The Wall Street Journal is reporting Two More Builders Buckle.

Two more home builders have filed for Chapter 11 bankruptcy protection in the face of declining home sales and troubled credit markets.

Oakridge Homes LLC in California and M.W. Johnson Construction Inc., which builds homes in Minnesota, Wisconsin and Florida, both sought Chapter 11 protection Friday. The companies are two of many home builders in bankruptcy proceedings, including Levitt and Sons LLC and Tousa Inc.

M.W. Johnson, of Lakeville, Minn., reported assets and debts in the range of $50 million to $100 million in its bankruptcy petition and said it has between 200 and 999 creditors. The home builder’s affiliate, M.W. Johnson Construction of Florida Inc., also filed for bankruptcy.

Oakridge Homes didn’t state in court papers whether it intends to reorganize or liquidate its assets during its stay in Chapter 11. An attorney for the company didn’t return a call seeking comment by Tuesday afternoon. Oakridge, of Valencia, Calif., listed assets and debts in the range of $10 million to $50 million in its bankruptcy petition.

Cascade Of Bankruptcies

In the grand scheme of things, the amounts here seem small. However, dozens of subcontractors will not get paid and hundreds of subcontractor employees will not get paid. To anyone not getting paid this is a big deal. Numerous people are headed for bankruptcy over this and some small regional bank or creditor is going to going to take a very big (for them) hit over this.
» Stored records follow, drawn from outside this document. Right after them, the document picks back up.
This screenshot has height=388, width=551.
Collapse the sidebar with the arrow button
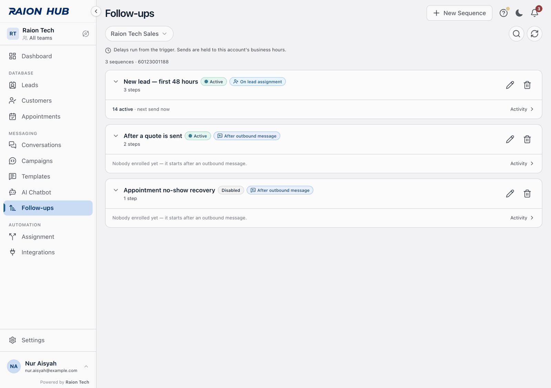96,11
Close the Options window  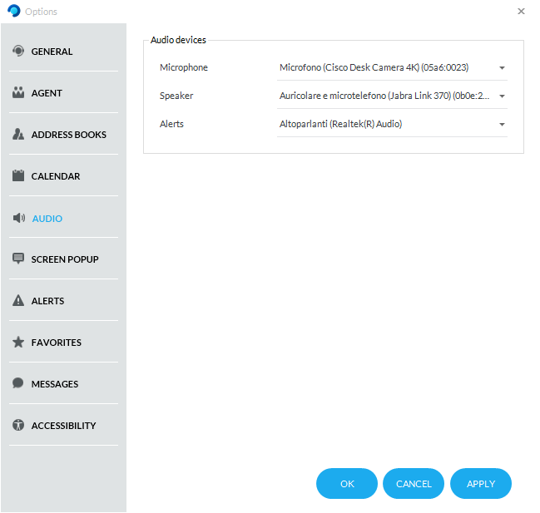(521, 12)
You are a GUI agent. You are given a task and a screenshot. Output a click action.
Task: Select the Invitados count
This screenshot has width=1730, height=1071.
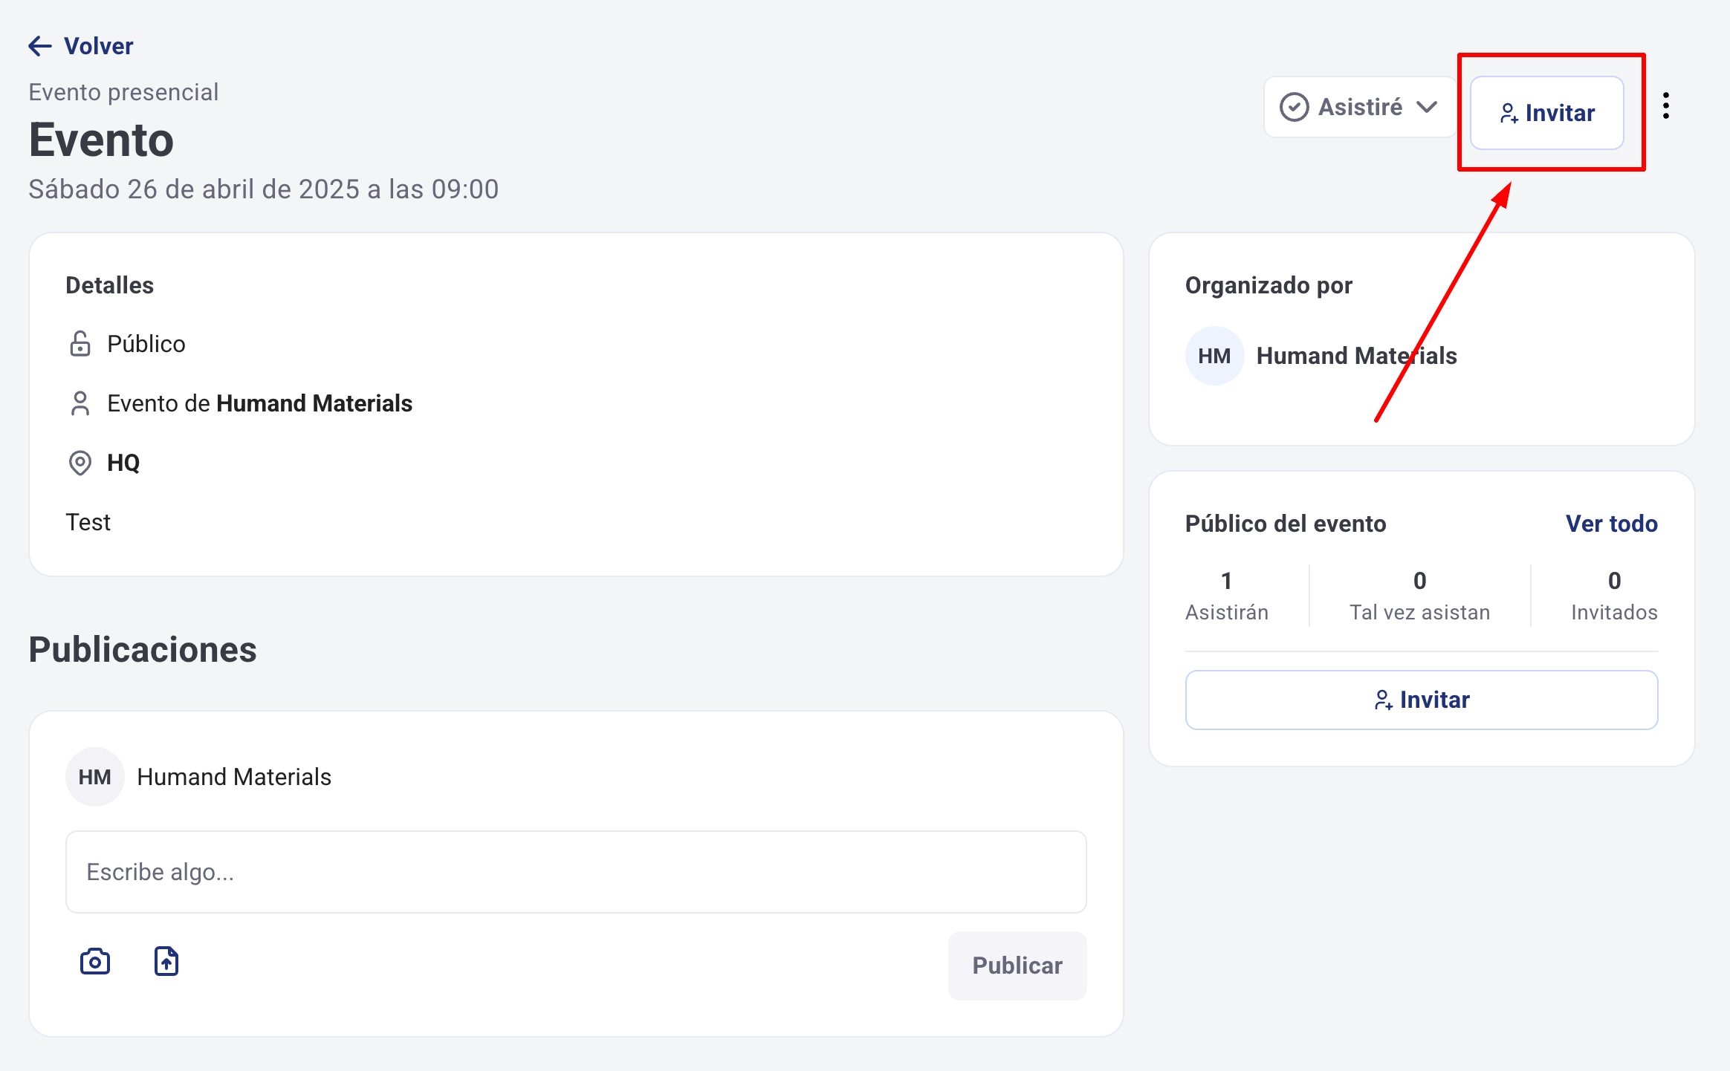[1614, 581]
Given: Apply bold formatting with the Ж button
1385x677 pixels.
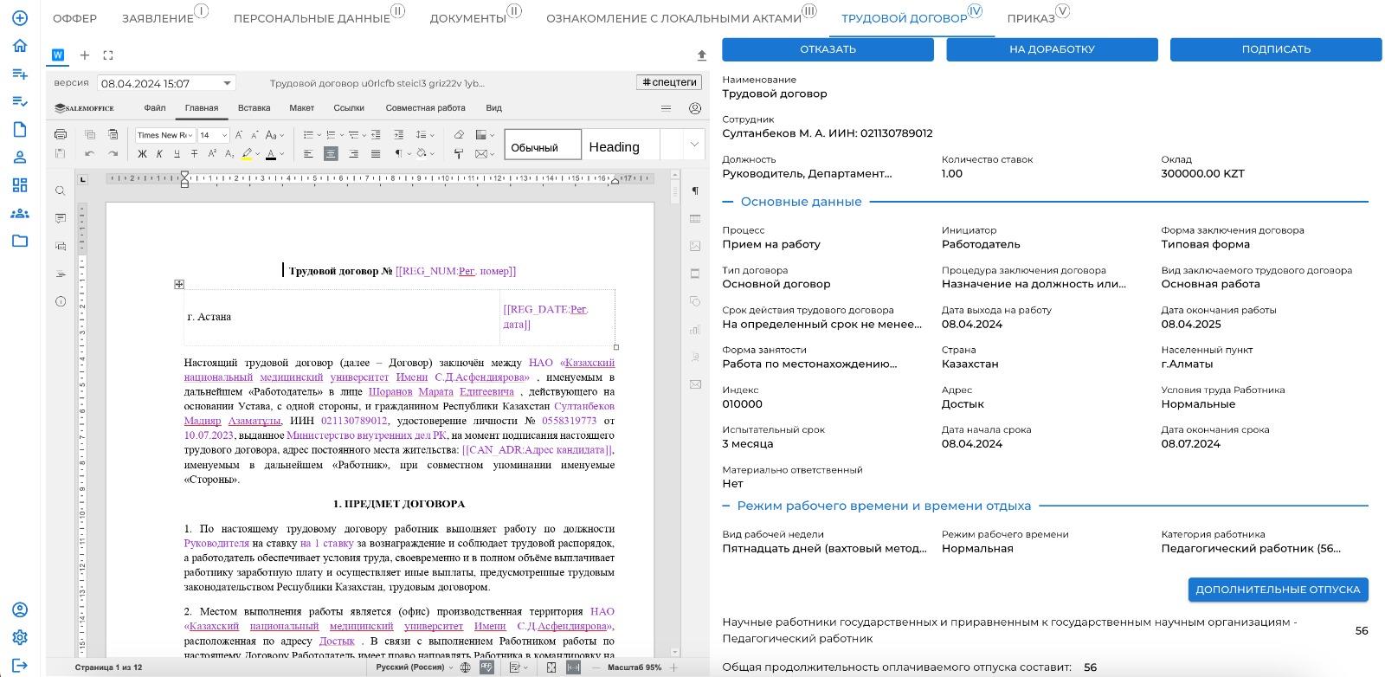Looking at the screenshot, I should coord(142,154).
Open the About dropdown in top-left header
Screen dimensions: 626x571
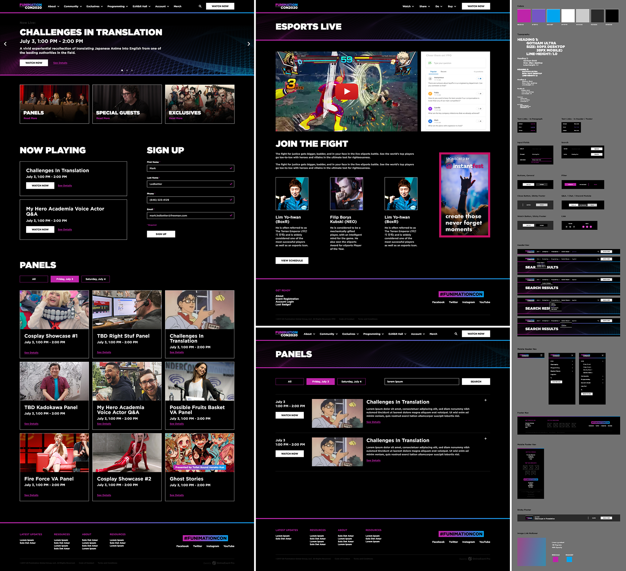[x=53, y=6]
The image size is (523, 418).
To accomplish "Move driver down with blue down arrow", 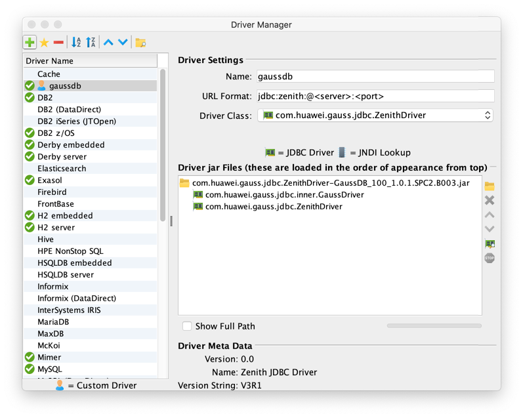I will pos(123,43).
These things all add up and they are adding up all over the country.

We have yet see one of the huge national builders blow sky high, but we will. And we have not seen a large regional bank blow up yet either but we will.

Ambac To Terminate Contract With Fitch

In other news, Bloomberg is reporting Ambac Financial to Terminate Fitch Ratings Contract.

Ambac Financial Group Inc., the second-largest bond insurer, is terminating its ratings contract with Fitch Ratings.

“Our decision to refocus and realign our business around our core expertise in the public finance and infrastructure sectors has led us to re-evaluate our ratings needs,” New York- based Ambac said today in a statement. “As part of this review, we have asked Fitch to remove its ratings on Ambac and all its subsidiaries effective immediately.”

Ambac’s request follows one by rival MBIA Inc., which in March asked Fitch to stop providing a financial strength rating on its insurance unit. Bond insurers lost their top ratings after straying from backing municipal bonds, which rarely default, to guaranteeing securities such as collateralized debt obligations, which package pools of securities, including those backed by subprime mortgages, and slice them into pieces of varying risk.

The Point Is Moot

Since Ambac’s guarantee is worthless, there is not going to be much if any new business for Fitch to rate. And as for getting back to “core expertise” (assuming Ambac has any which I highly doubt), I have to ask: What good is expertise when your business model is dead and you have no customers?

One final point: The equity markets have finally realized that Ambac and MBIA have a date with Zero but the ramifications of the inevitable downgrade of hundreds of municipal bond issues has certainly not been felt …. yet.